> _What is expected_: Convert every line of all the items below into a JSON list of strings, with one string per line and blank lines left out.
------------------------------
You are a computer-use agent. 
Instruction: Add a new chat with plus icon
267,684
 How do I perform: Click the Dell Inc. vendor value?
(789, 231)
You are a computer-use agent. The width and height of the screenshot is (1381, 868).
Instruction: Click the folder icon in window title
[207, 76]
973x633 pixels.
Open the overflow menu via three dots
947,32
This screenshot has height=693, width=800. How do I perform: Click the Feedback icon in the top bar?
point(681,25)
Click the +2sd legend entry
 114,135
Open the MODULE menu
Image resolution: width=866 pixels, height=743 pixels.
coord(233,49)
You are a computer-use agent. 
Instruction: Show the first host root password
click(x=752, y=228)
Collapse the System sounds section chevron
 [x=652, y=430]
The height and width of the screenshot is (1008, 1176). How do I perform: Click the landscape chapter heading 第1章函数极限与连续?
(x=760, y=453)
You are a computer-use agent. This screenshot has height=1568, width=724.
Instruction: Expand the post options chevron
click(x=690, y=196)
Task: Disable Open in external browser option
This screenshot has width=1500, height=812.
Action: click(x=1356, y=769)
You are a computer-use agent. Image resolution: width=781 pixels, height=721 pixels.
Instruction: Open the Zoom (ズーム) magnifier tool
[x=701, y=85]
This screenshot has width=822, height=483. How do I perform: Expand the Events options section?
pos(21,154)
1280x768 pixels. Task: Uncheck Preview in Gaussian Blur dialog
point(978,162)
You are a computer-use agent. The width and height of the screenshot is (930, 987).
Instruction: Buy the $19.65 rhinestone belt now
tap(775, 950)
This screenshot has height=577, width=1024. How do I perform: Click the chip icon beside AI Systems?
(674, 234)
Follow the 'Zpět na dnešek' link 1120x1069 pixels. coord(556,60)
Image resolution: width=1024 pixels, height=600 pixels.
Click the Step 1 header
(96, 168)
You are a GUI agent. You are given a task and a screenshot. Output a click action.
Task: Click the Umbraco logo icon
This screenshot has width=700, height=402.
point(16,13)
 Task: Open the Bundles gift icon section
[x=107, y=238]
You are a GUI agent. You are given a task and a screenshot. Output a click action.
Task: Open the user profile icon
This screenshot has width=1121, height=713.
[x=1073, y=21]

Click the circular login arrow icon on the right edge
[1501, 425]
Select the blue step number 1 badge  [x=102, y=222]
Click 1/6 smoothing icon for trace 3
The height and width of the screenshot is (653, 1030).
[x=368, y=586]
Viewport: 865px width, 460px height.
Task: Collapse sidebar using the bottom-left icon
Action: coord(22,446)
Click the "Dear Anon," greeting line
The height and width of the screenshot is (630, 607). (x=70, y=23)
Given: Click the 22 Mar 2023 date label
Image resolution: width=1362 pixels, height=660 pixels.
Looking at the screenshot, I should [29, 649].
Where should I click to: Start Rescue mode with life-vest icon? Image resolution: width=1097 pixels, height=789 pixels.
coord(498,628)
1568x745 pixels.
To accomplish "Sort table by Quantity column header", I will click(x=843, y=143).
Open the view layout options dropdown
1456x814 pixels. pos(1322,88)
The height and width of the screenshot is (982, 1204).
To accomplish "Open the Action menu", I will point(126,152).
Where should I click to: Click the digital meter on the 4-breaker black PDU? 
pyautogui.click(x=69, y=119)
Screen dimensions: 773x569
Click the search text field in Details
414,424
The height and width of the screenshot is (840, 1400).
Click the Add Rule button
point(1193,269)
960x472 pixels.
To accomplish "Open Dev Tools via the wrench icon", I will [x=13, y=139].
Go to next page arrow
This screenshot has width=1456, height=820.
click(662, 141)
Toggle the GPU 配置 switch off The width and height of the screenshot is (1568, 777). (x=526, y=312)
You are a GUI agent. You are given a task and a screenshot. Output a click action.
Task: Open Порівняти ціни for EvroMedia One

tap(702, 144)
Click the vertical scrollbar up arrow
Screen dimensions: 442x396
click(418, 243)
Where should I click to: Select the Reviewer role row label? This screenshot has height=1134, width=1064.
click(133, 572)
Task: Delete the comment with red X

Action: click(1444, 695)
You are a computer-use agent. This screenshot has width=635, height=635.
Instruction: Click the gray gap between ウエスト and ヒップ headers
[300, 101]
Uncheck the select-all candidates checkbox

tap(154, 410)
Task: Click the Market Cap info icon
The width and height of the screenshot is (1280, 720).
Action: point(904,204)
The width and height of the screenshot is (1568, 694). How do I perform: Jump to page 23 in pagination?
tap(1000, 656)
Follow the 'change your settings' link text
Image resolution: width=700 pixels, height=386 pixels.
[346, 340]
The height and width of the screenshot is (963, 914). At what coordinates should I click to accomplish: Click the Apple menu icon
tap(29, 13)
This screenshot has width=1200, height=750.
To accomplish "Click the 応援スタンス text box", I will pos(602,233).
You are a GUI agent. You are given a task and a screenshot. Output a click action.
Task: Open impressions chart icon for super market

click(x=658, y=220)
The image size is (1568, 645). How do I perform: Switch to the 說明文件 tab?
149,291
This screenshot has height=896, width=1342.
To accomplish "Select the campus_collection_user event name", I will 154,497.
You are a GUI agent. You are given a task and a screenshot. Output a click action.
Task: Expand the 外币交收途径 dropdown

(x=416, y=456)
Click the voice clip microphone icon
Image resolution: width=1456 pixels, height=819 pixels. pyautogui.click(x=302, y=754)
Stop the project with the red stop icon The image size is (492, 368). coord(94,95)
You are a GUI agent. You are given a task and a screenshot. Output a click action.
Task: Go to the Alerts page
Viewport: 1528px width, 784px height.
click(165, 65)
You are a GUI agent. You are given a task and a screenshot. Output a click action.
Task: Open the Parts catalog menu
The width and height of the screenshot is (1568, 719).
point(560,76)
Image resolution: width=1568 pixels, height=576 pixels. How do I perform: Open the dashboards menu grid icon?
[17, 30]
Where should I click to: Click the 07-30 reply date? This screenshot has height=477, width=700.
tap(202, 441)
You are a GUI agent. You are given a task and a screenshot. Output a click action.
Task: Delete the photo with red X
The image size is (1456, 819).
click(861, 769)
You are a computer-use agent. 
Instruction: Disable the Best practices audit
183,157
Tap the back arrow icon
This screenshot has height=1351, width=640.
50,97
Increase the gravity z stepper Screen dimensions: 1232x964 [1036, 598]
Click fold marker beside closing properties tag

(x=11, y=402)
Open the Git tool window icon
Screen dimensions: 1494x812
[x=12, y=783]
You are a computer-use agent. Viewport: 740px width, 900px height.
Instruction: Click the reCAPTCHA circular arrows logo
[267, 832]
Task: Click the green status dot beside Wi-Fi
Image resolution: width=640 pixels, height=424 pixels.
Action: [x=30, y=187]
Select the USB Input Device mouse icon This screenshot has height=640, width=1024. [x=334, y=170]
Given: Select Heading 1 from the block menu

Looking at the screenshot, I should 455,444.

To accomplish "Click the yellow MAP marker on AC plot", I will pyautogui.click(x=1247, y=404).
------------------------------
> _Written reply_:
[
  "You are a computer-use agent. ",
  "Instruction: Add a new chat with plus icon",
  "267,684",
  " How do I perform: Click the Dell Inc. vendor value?",
  "(789, 231)",
  "You are a computer-use agent. The width and height of the screenshot is (1381, 868).",
  "Instruction: Click the folder icon in window title",
  "[207, 76]",
  "973x633 pixels.",
  "Open the overflow menu via three dots",
  "947,32",
  "This screenshot has height=693, width=800. How do I perform: Click the Feedback icon in the top bar?",
  "point(681,25)",
  "Click the +2sd legend entry",
  " 114,135",
  "Open the MODULE menu",
  "Image resolution: width=866 pixels, height=743 pixels.",
  "coord(233,49)",
  "You are a computer-use agent. ",
  "Instruction: Show the first host root password",
  "click(x=752, y=228)",
  "Collapse the System sounds section chevron",
  " [x=652, y=430]",
  "The height and width of the screenshot is (1008, 1176). How do I perform: Click the landscape chapter heading 第1章函数极限与连续?",
  "(x=760, y=453)",
  "You are a computer-use agent. This screenshot has height=1568, width=724.",
  "Instruction: Expand the post options chevron",
  "click(x=690, y=196)",
  "Task: Disable Open in external browser option",
  "This screenshot has width=1500, height=812.",
  "Action: click(x=1356, y=769)",
  "You are a computer-use agent. Image resolution: width=781 pixels, height=721 pixels.",
  "Instruction: Open the Zoom (ズーム) magnifier tool",
  "[x=701, y=85]",
  "This screenshot has width=822, height=483. How do I perform: Expand the Events options section?",
  "pos(21,154)",
  "1280x768 pixels. Task: Uncheck Preview in Gaussian Blur dialog",
  "point(978,162)",
  "You are a computer-use agent. The width and height of the screenshot is (930, 987).",
  "Instruction: Buy the $19.65 rhinestone belt now",
  "tap(775, 950)",
  "This screenshot has height=577, width=1024. How do I perform: Click the chip icon beside AI Systems?",
  "(674, 234)",
  "Follow the 'Zpět na dnešek' link 1120x1069 pixels. coord(556,60)",
  "Image resolution: width=1024 pixels, height=600 pixels.",
  "Click the Step 1 header",
  "(96, 168)",
  "You are a GUI agent. You are given a task and a screenshot. Output a click action.",
  "Task: Click the Umbraco logo icon",
  "This screenshot has width=700, height=402.",
  "point(16,13)",
  " Task: Open the Bundles gift icon section",
  "[x=107, y=238]",
  "You are a GUI agent. You are given a task and a screenshot. Output a click action.",
  "Task: Open the user profile icon",
  "This screenshot has width=1121, height=713.",
  "[x=1073, y=21]",
  "Click the circular login arrow icon on the right edge",
  "[1501, 425]",
  "Select the blue step number 1 badge  [x=102, y=222]",
  "Click 1/6 smoothing icon for trace 3",
  "The height and width of the screenshot is (653, 1030).",
  "[x=368, y=586]",
  "Viewport: 865px width, 460px height.",
  "Task: Collapse sidebar using the bottom-left icon",
  "Action: coord(22,446)",
  "Click the \"Dear Anon,\" greeting line",
  "The height and width of the screenshot is (630, 607). (x=70, y=23)",
  "Given: Click the 22 Mar 2023 date label",
  "Image resolution: width=1362 pixels, height=660 pixels.",
  "Looking at the screenshot, I should [29, 649].",
  "Where should I click to: Start Rescue mode with life-vest icon? Image resolution: width=1097 pixels, height=789 pixels.",
  "coord(498,628)",
  "1568x745 pixels.",
  "To accomplish \"Sort table by Quantity column header\", I will click(x=843, y=143).",
  "Open the view layout options dropdown",
  "1456x814 pixels. pos(1322,88)",
  "The height and width of the screenshot is (982, 1204).",
  "To accomplish \"Open the Action menu\", I will point(126,152).",
  "Where should I click to: Click the digital meter on the 4-breaker black PDU? ",
  "pyautogui.click(x=69, y=119)",
  "Screen dimensions: 773x569",
  "Click the search text field in Details",
  "414,424",
  "The height and width of the screenshot is (840, 1400).",
  "Click the Add Rule button",
  "point(1193,269)",
  "960x472 pixels.",
  "To accomplish \"Open Dev Tools via the wrench icon\", I will [x=13, y=139].",
  "Go to next page arrow",
  "This screenshot has width=1456, height=820.",
  "click(662, 141)",
  "Toggle the GPU 配置 switch off The width and height of the screenshot is (1568, 777). (x=526, y=312)",
  "You are a GUI agent. You are given a task and a screenshot. Output a click action.",
  "Task: Open Порівняти ціни for EvroMedia One",
  "tap(702, 144)",
  "Click the vertical scrollbar up arrow",
  "Screen dimensions: 442x396",
  "click(418, 243)",
  "Where should I click to: Select the Reviewer role row label? This screenshot has height=1134, width=1064.",
  "click(133, 572)",
  "Task: Delete the comment with red X",
  "Action: click(1444, 695)",
  "You are a computer-use agent. This screenshot has width=635, height=635.",
  "Instruction: Click the gray gap between ウエスト and ヒップ headers",
  "[300, 101]",
  "Uncheck the select-all candidates checkbox",
  "tap(154, 410)",
  "Task: Click the Market Cap info icon",
  "The width and height of the screenshot is (1280, 720).",
  "Action: point(904,204)",
  "The width and height of the screenshot is (1568, 694). How do I perform: Jump to page 23 in pagination?",
  "tap(1000, 656)",
  "Follow the 'change your settings' link text",
  "Image resolution: width=700 pixels, height=386 pixels.",
  "[346, 340]",
  "The height and width of the screenshot is (963, 914). At what coordinates should I click to accomplish: Click the Apple menu icon",
  "tap(29, 13)",
  "This screenshot has width=1200, height=750.",
  "To accomplish \"Click the 応援スタンス text box\", I will pos(602,233).",
  "You are a GUI agent. You are given a task and a screenshot. Output a click action.",
  "Task: Open impressions chart icon for super market",
  "click(x=658, y=220)",
  "The image size is (1568, 645). How do I perform: Switch to the 說明文件 tab?",
  "149,291",
  "This screenshot has height=896, width=1342.",
  "To accomplish \"Select the campus_collection_user event name\", I will 154,497.",
  "You are a GUI agent. You are given a task and a screenshot. Output a click action.",
  "Task: Expand the 外币交收途径 dropdown",
  "(x=416, y=456)",
  "Click the voice clip microphone icon",
  "Image resolution: width=1456 pixels, height=819 pixels. pyautogui.click(x=302, y=754)",
  "Stop the project with the red stop icon The image size is (492, 368). coord(94,95)",
  "You are a GUI agent. You are given a task and a screenshot. Output a click action.",
  "Task: Go to the Alerts page",
  "Viewport: 1528px width, 784px height.",
  "click(165, 65)",
  "You are a GUI agent. You are given a task and a screenshot. Output a click action.",
  "Task: Open the Parts catalog menu",
  "The width and height of the screenshot is (1568, 719).",
  "point(560,76)",
  "Image resolution: width=1568 pixels, height=576 pixels. How do I perform: Open the dashboards menu grid icon?",
  "[17, 30]",
  "Where should I click to: Click the 07-30 reply date? This screenshot has height=477, width=700.",
  "tap(202, 441)",
  "You are a GUI agent. You are given a task and a screenshot. Output a click action.",
  "Task: Delete the photo with red X",
  "The image size is (1456, 819).",
  "click(861, 769)",
  "You are a computer-use agent. ",
  "Instruction: Disable the Best practices audit",
  "183,157",
  "Tap the back arrow icon",
  "This screenshot has height=1351, width=640.",
  "50,97",
  "Increase the gravity z stepper Screen dimensions: 1232x964 [1036, 598]",
  "Click fold marker beside closing properties tag",
  "(x=11, y=402)",
  "Open the Git tool window icon",
  "Screen dimensions: 1494x812",
  "[x=12, y=783]",
  "You are a computer-use agent. Viewport: 740px width, 900px height.",
  "Instruction: Click the reCAPTCHA circular arrows logo",
  "[267, 832]",
  "Task: Click the green status dot beside Wi-Fi",
  "Image resolution: width=640 pixels, height=424 pixels.",
  "Action: [x=30, y=187]",
  "Select the USB Input Device mouse icon This screenshot has height=640, width=1024. [x=334, y=170]",
  "Given: Select Heading 1 from the block menu",
  "Looking at the screenshot, I should 455,444.",
  "To accomplish \"Click the yellow MAP marker on AC plot\", I will pyautogui.click(x=1247, y=404)."
]